(Saved data entries)
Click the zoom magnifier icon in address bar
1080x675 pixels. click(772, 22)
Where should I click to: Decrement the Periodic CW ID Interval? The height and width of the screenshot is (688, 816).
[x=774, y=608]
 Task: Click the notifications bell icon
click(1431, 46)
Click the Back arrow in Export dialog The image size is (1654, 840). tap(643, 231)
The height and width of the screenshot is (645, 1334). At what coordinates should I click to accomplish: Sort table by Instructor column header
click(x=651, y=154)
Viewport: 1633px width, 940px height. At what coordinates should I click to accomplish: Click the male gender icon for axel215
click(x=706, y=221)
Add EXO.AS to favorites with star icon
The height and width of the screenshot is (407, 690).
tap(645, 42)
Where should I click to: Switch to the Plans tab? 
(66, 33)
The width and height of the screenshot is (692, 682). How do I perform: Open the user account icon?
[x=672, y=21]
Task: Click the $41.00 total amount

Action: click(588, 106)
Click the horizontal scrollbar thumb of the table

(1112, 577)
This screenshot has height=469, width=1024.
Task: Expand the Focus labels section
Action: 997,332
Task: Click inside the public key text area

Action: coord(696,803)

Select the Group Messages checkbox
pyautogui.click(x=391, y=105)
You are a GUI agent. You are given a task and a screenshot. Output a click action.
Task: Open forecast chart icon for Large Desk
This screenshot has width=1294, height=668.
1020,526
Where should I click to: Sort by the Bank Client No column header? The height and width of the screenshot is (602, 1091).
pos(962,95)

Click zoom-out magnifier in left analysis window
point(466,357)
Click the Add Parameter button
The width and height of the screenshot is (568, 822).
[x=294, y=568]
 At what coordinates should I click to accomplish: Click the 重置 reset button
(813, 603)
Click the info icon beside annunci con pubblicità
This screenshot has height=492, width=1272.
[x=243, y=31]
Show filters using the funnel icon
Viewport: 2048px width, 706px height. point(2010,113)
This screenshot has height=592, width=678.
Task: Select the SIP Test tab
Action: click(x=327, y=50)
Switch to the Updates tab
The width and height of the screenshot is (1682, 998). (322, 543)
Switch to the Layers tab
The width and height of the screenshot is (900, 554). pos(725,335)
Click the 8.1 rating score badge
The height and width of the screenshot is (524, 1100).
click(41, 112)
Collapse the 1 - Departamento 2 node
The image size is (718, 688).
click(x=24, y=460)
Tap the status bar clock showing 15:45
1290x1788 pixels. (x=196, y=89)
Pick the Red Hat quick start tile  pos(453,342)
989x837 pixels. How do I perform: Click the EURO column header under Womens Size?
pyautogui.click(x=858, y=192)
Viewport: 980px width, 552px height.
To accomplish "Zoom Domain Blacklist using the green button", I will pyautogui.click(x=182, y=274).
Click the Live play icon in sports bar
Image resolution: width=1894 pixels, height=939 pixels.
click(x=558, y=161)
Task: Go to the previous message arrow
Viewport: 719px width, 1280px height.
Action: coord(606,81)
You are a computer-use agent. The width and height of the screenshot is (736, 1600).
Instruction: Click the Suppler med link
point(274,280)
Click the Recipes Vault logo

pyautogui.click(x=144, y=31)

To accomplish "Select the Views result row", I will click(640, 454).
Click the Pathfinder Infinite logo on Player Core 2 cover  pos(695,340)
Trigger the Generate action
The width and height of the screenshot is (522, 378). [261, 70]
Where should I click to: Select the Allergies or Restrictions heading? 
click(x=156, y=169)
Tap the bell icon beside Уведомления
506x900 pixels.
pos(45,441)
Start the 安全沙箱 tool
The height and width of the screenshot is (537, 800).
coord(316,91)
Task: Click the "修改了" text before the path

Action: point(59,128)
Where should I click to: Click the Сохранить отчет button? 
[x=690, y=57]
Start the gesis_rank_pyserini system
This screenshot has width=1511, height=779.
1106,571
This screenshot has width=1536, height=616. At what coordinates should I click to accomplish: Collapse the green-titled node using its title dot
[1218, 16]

**WORK TO COMPLETE:**
Go through the records and gather the lines that hold "will".

**ANSWER TO THIS TASK:**
To accomplish "Zoom Domain Blacklist using the green button", I will pyautogui.click(x=182, y=274).
To accomplish "Select the Views result row", I will click(640, 454).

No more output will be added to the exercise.